A l’audience, Monsieur [P] [W] comme depuis le début de la mesure de rétention administrative, se déclare de nationalité libyenne.
Au regard des pièces fournies, depuis la précédente ordonnance du magistrat du siège du tribunal judiciaire, la préfecture de la Sarthe a relancé les autorités consulaires tunisiennes par courriel du 6 février 2026. Elles ont répondu ne pas reconnaître X se disant [W] [P] comme étant un de leurs ressortissants. La préfecture de la Sarthe a alors relancé les autorités consulaires algériennes par courriel du 18 février 2026.
Toutefois, les autorités consulaires n’ont apporté aucune réponse. Même si cette demande est restée sans réponse, l’administration a effectué les diligences nécessaires et suffisantes, dans le respect de l’obligation de moyen qui s’impose à elle en application des dispositions légales précitées.
Néanmoins, force est de constater que la préfecture est toujours dans l’attente d’une réponse à sa demande de laissez-passer consulaire.
En parallèle, il est de source publique que les relations diplomatiques entre la France et l’Algérie sont actuellement gelées, notamment depuis l’expulsion réciproque d’agents diplomatiques français et algériens par ces deux pays le 14 avril 2025. Ces tensions ont été exposées dans un communiqué du 15 avril 2025, publié sur le site de l’Élysée.
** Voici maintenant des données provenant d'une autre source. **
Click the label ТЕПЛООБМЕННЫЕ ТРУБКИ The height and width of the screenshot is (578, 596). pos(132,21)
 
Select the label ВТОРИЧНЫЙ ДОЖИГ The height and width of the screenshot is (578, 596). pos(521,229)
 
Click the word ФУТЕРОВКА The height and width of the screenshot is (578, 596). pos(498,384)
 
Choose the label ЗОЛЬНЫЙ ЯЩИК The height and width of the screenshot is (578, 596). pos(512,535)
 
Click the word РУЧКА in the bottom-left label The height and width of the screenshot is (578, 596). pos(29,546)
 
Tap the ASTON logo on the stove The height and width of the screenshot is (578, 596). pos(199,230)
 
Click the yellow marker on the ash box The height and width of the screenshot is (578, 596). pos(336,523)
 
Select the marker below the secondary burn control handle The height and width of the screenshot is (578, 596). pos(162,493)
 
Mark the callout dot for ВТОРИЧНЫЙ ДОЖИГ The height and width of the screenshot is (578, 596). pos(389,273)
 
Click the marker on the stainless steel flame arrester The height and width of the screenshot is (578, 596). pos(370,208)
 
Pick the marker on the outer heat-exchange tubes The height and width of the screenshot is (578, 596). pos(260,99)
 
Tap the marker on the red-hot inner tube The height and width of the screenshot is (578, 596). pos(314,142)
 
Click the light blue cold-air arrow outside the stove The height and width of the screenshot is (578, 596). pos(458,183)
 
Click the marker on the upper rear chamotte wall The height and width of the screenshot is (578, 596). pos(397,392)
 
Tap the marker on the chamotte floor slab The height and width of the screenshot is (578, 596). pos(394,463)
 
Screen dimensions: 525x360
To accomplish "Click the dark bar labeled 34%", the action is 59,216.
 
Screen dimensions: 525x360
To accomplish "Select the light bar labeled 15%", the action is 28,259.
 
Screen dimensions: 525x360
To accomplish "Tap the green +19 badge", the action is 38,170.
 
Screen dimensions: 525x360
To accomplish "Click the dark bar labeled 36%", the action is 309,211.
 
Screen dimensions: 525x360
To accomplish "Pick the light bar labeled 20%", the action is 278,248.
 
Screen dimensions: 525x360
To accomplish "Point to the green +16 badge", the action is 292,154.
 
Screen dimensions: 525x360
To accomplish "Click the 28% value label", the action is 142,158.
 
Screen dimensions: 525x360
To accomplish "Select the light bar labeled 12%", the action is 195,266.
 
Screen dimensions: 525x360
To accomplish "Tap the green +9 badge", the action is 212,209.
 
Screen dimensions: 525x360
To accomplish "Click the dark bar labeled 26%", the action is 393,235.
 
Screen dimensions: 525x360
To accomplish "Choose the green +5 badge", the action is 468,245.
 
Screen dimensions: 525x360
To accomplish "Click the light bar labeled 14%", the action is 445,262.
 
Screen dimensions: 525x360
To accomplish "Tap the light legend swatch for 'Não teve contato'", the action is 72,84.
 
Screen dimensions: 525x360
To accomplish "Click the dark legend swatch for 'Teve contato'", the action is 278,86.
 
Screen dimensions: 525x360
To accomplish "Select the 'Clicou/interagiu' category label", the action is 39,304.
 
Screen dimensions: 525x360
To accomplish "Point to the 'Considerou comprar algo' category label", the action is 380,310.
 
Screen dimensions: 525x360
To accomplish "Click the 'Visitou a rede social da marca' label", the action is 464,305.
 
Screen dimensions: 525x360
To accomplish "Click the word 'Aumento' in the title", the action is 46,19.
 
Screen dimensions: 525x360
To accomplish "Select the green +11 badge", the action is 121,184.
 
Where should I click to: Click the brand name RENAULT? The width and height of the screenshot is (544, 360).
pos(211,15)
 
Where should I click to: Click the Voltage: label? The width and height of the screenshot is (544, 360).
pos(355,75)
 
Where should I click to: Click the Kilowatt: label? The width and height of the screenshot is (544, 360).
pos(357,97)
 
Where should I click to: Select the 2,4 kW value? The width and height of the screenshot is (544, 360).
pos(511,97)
D’après le compte-rendu abrégé de la séance du 14 mai 2025 au sénat (p. 7 « Relations franco-algériennes »), et le communiqué de presse du ministère des affaires étrangères algériens du 19 mai 2025, ces relations ne sont manifestement pas en phase d’amélioration.
D’après un communiqué du 24 juillet 2025, émis par le ministère des affaires étrangères algérien, ces relations ne sont manifestement pas en voie d’amélioration et, au contraire, se sont encore dégradées à la suite des mesures prises par les autorités françaises, consistant à limiter l’accès des agents accrédités de l’ambassade d’Algérie en France aux zones réservées des aéroports parisiens aux fins de prise en charge des valises diplomatiques.
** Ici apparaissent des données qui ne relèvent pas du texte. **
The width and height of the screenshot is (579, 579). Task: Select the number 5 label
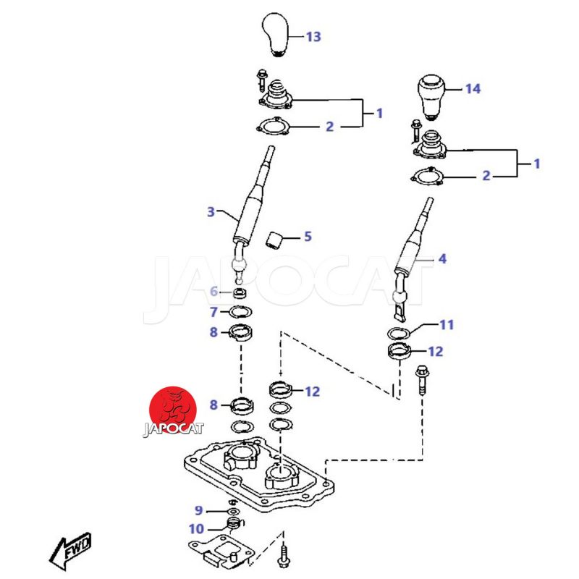pyautogui.click(x=308, y=236)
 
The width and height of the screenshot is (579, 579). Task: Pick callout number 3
pyautogui.click(x=211, y=212)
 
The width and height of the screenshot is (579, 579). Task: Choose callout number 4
pyautogui.click(x=443, y=258)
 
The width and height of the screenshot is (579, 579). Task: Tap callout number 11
pyautogui.click(x=447, y=325)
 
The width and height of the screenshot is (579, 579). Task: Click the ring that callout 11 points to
pyautogui.click(x=398, y=333)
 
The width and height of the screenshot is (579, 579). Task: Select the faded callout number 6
pyautogui.click(x=214, y=292)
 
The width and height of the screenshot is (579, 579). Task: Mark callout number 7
pyautogui.click(x=214, y=313)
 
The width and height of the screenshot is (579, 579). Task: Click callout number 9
pyautogui.click(x=199, y=511)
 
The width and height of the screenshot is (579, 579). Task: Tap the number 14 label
pyautogui.click(x=472, y=89)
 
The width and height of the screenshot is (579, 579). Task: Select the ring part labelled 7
pyautogui.click(x=240, y=312)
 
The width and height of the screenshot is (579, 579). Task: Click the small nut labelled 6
pyautogui.click(x=240, y=292)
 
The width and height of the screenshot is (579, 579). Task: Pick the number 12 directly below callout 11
pyautogui.click(x=436, y=352)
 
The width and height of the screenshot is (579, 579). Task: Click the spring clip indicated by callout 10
pyautogui.click(x=233, y=523)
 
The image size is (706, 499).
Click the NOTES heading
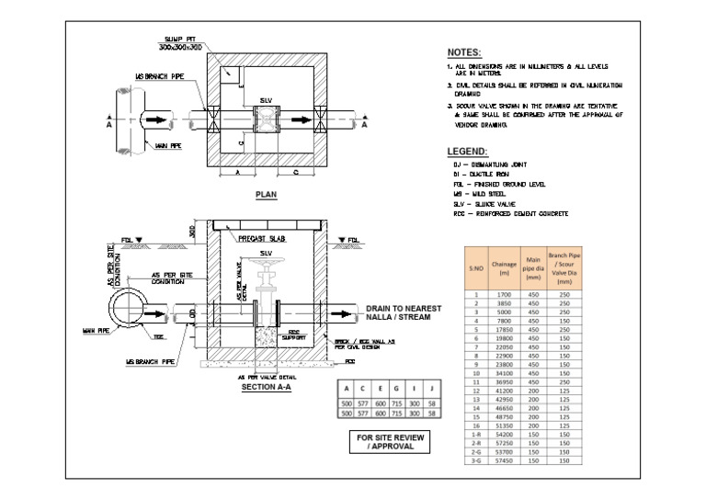click(464, 52)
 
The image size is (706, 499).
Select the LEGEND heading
click(467, 151)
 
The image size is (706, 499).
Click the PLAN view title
click(266, 195)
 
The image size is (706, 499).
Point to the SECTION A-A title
click(266, 387)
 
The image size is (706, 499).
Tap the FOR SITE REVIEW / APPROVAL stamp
click(391, 442)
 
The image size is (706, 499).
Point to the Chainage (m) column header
click(504, 267)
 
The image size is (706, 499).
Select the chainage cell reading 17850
click(504, 329)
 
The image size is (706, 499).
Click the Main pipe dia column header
click(532, 267)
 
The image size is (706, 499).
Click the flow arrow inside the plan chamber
click(300, 119)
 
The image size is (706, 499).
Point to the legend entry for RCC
click(510, 213)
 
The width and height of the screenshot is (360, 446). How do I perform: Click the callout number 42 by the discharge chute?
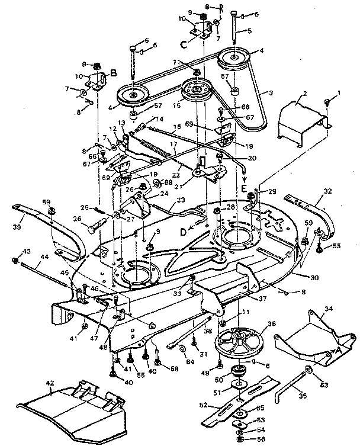pyautogui.click(x=51, y=384)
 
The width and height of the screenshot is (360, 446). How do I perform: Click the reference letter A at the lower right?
pyautogui.click(x=338, y=349)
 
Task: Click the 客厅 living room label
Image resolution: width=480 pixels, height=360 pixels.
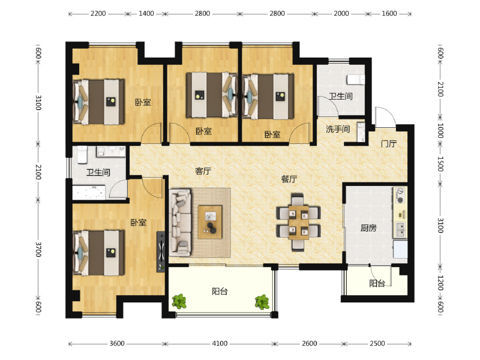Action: [x=203, y=171]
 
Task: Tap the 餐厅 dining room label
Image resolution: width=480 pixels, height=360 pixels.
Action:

Depuis cette date, aucune communication n’a été faite afin d’entrevoir une amélioration, à court ou moyen terme, des relations franco-algériennes.
A ce titre, cette situation de blocage est manifestement nationale et donc indépendante de la situation personnelle de Monsieur [P] [W], comme dans de très nombreux cas de rétention portés devant la présente juridiction et devant la cour d’appel d'[Localité 1].
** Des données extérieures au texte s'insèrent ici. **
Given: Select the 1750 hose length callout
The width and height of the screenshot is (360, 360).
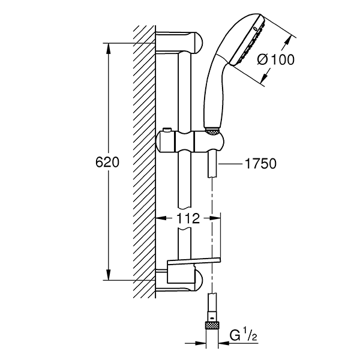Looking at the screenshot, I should click(x=259, y=163).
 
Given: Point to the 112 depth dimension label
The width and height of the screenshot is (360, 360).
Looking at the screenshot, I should click(x=188, y=220).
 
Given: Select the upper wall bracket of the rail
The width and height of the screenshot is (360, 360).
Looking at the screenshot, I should click(x=180, y=42).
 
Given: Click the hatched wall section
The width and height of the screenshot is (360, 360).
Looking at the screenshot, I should click(x=144, y=162).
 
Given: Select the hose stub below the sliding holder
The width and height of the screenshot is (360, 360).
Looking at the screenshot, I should click(x=213, y=165).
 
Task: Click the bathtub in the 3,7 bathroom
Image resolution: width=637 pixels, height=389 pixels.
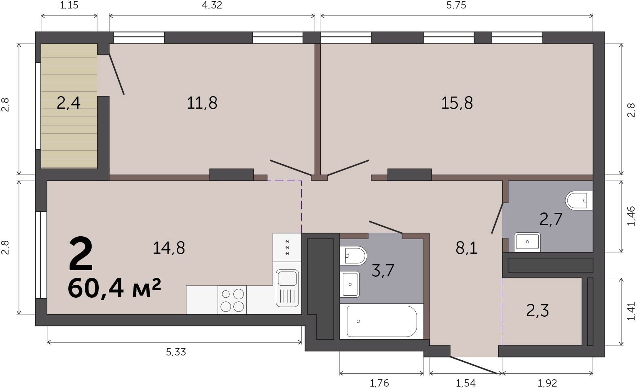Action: coord(382,322)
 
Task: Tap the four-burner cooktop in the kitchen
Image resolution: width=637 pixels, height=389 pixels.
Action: coord(232,300)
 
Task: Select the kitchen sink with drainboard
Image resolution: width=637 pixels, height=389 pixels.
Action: coord(287,288)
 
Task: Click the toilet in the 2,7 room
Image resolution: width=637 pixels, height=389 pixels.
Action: coord(579,200)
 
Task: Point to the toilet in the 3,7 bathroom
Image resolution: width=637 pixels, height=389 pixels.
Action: coord(353,256)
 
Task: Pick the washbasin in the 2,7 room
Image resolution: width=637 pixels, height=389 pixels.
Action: coord(527,242)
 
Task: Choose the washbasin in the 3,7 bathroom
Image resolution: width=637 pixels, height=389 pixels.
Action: coord(349,284)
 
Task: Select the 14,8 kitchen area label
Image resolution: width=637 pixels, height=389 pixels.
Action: coord(169,248)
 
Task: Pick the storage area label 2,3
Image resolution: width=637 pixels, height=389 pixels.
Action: coord(538,311)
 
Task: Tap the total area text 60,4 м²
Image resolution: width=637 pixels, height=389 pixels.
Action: coord(114,288)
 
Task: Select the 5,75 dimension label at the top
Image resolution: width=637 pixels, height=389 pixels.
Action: coord(457,5)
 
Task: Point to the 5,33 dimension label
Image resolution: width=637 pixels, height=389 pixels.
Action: coord(176,352)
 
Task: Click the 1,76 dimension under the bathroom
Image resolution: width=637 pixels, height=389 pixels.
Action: coord(379,383)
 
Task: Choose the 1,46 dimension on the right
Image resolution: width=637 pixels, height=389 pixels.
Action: coord(631,216)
Les autorités consulaires algériennes sont restées parfaitement silencieuses aux sollicitations des préfectures. Ce défaut de réponse du consulat, ajouté à l’absence d’accusé de réception aux demandes de laissez-passer et d’identification de la préfecture, ne permettent pas de penser que le dossier de Monsieur [P] [W] est actuellement étudié par les autorités consulaires.
Dans ces conditions, il n’existe manifestement aucune perspective raisonnable d’éloignement.
Or, cette seule circonstance justifie de mettre fin à la rétention administrative de l’intéressé.
PAR CES MOTIFS
Disons n’y avoir lieu à prolongation de la rétention administrative de l’intéressé .
Disons que le Procureur de la République a la possibilité de s’y opposer et d’en suspendre les effets, dans un délai de 6 heures à compter de la notification de la présente ordonnance à ce magistrat.
Notifions que la présente décision est susceptible d’être contestée par la voie de l’appel interjeté dans les 24 heures du prononcé de la présente ordonnance, devant le Premier Président de la Cour d’Appel d’ORLEANS ([Courriel 1]).
Rappelons à l’intéressé son obligation de quitter le territoire national.
Décision rendue en audience publique le 25 Février 2026 à
Le Greffier Le Juge
Reçu notification et copie de la présente ordonnance le 25 Février 2026 à [Localité 3][Localité 1]
L’INTERESSE L’AVOCAT L’INTERPRETE
Copie de la présente décision est transmise par courriel au procureur de la République, au Tribunal Administratif d’Orléans, à la Préfecture de72- PREFECTURE DE LA SARTHE et au CRA d’Olivet.